There is ample literature that directly contradicts Alsultan et al.’s statement that ‘we have a good understanding of the relationships between drug exposure and efficacy, and, in some cases, toxicity…[including] vancomycin, the β-lactams, linezolid and the fluoroquinolones’.1 With regards to β-lactams, a recent review of TDM stated β-lactam ‘PD targets still remain to be elucidated’ and noted that ‘Current β-lactam TDM practices are aimed at achieving 100% fT > MIC or 100% fT > 4 × MIC, but perhaps lower percentage targets (40% to 70%)…are adequate.’3 So in fact, at this point, the target is unclear. Likewise, the evidence supporting the proposed vancomycin AUC-MIC therapeutic range is weak and inconsistent.4–8 Lower limits of the therapeutic range have varied from 211 to 667 in observational clinical studies and preclinical data have been equally, if not more, inconsistent (AUC-MIC lower limits from 86 to >700).4–8 In fact, in one of the highest quality clinical studies on this topic, the PROVIDE study, the authors were unable to show an association between AUC-MIC and clinical failure.9 These examples demonstrate that we do not have a good understanding of relationships between drug exposure and response.

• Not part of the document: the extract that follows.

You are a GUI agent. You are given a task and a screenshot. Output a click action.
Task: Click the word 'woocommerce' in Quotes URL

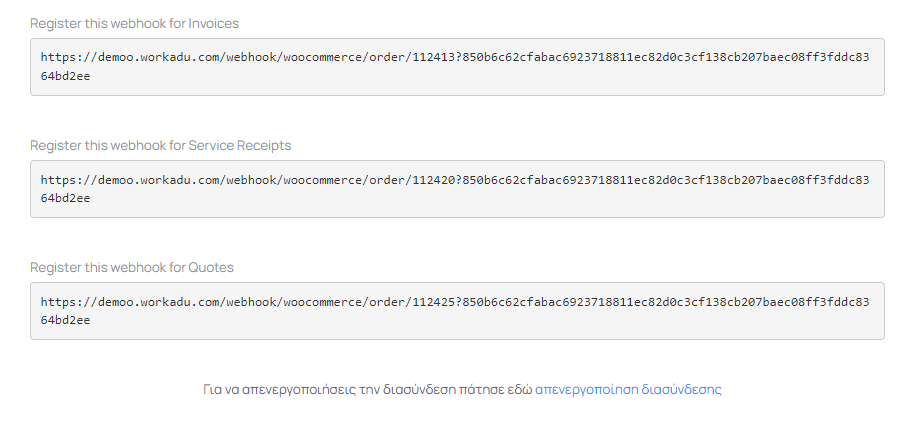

Alsultan et al.1 cite a 2003 review of basic PD and clinical applications of antimicrobials,10 to support their statement that ‘Recent clinical trial designs have effectively incorporated preclinical PK/PD data.’, referring to vancomycin, β-lactams, fluoroquinolones and linezolid. This citation does not focus on clinical trials designed to establish causality as implied by its use here. Additionally, several statements in the review underscore the variability in preclinical PK/PD. First, when discussing the relationship between vancomycin PK/PD parameters in preclinical models, the review authors note ‘the 24-hour AUC-MIC required for 50% of maximum killing over 24 hours ranged from 86 to 460’, but, for other strains, ‘peak-MIC ratio was the best parameter with values of 4.4 to 9.5’ and later ‘increasing concentrations of vancomycin…did not affect the rate or extent of bacterial killing of S. aureus’.10 With regards to PD of linezolid, the review authors note that no clinical trials ‘have yet associated success or failure with any PD target’.10 So, to summarize, critical review of Alsultan et al.’s supporting reference reveals that it, in fact, does not support what they assert in their letter.
We disagree that the use of tools with substantial limitations is ‘better than no information at all’.1 More information is not always useful and tests with suboptimal performance characteristics can trigger inappropriate or even harmful cascades in care.11 A PK/PD result must have established value to patients and be able to inform clinical decision making.12 Without this, it is just distraction from other relevant monitoring parameters and wastes resources. Use of unnecessary medical services is increasingly recognized worldwide and often coexists with unmet healthcare needs, suggesting the former divert resources from the latter.12
Finally, we object to the claim that if a patient ‘die[s] subsequent to an infection, but without live pathogens within them…the antimicrobial did its job’. This is certainly not the standard that the EMA, the FDA or Health Canada set for approval of new antimicrobials. We care most about patients, not dead pathogens. Patient care outcomes should be the ultimate focus.
Transparency declarations
S.C.J.J. has received speaker’s honoraria from Sunovion and Melinta. J.J.S. and B.R.D.: none to declare.